====== RECORDS SHOWN ======

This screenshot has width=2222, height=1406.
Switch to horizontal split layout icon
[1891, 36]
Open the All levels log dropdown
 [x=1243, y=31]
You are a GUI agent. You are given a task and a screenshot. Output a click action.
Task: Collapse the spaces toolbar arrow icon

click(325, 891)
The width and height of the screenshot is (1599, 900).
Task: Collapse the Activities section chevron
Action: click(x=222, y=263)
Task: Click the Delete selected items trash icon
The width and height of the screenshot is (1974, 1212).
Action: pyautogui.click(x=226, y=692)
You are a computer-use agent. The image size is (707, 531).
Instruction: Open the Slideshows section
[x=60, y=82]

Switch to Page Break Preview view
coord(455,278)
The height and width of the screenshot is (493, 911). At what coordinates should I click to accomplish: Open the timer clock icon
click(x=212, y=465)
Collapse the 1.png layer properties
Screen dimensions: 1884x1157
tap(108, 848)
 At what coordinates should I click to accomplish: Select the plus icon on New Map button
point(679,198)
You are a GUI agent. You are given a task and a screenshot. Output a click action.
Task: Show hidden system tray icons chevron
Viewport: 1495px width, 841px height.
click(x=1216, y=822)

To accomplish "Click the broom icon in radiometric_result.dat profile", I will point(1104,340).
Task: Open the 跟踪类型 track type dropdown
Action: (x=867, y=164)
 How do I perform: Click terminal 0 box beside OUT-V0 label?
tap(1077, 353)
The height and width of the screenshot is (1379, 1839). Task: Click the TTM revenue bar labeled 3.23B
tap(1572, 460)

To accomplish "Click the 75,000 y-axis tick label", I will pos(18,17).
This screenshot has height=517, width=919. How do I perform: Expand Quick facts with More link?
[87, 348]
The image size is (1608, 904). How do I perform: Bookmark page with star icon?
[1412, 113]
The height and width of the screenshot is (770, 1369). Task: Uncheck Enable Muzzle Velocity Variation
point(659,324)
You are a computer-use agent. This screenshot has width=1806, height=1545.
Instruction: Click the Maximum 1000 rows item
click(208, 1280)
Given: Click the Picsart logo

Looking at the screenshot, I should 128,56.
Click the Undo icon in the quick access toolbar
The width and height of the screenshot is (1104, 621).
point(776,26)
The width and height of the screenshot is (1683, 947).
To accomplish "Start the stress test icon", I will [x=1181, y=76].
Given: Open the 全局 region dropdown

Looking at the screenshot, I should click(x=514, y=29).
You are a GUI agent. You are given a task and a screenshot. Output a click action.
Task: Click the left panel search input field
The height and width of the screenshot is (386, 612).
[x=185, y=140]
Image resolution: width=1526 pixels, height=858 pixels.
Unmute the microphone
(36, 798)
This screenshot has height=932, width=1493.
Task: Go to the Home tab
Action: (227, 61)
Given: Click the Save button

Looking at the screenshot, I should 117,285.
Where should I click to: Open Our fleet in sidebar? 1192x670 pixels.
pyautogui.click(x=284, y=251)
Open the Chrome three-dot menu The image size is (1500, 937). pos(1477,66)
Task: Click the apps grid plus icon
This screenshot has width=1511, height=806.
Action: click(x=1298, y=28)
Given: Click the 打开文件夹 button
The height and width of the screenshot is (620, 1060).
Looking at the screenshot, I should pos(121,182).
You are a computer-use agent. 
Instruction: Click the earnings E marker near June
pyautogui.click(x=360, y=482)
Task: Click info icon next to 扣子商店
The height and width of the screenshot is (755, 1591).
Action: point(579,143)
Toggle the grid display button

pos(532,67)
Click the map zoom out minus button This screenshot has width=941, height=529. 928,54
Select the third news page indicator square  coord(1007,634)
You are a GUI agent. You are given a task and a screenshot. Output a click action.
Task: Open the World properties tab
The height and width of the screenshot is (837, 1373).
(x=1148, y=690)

======

If a line in the material above holds "computer", copy it.

▶ _ANSWER TO THIS PROBLEM_:
You are a computer-use agent. The image size is (707, 531).
You are a computer-use agent. This screenshot has width=1806, height=1545.
You are a computer-use agent. 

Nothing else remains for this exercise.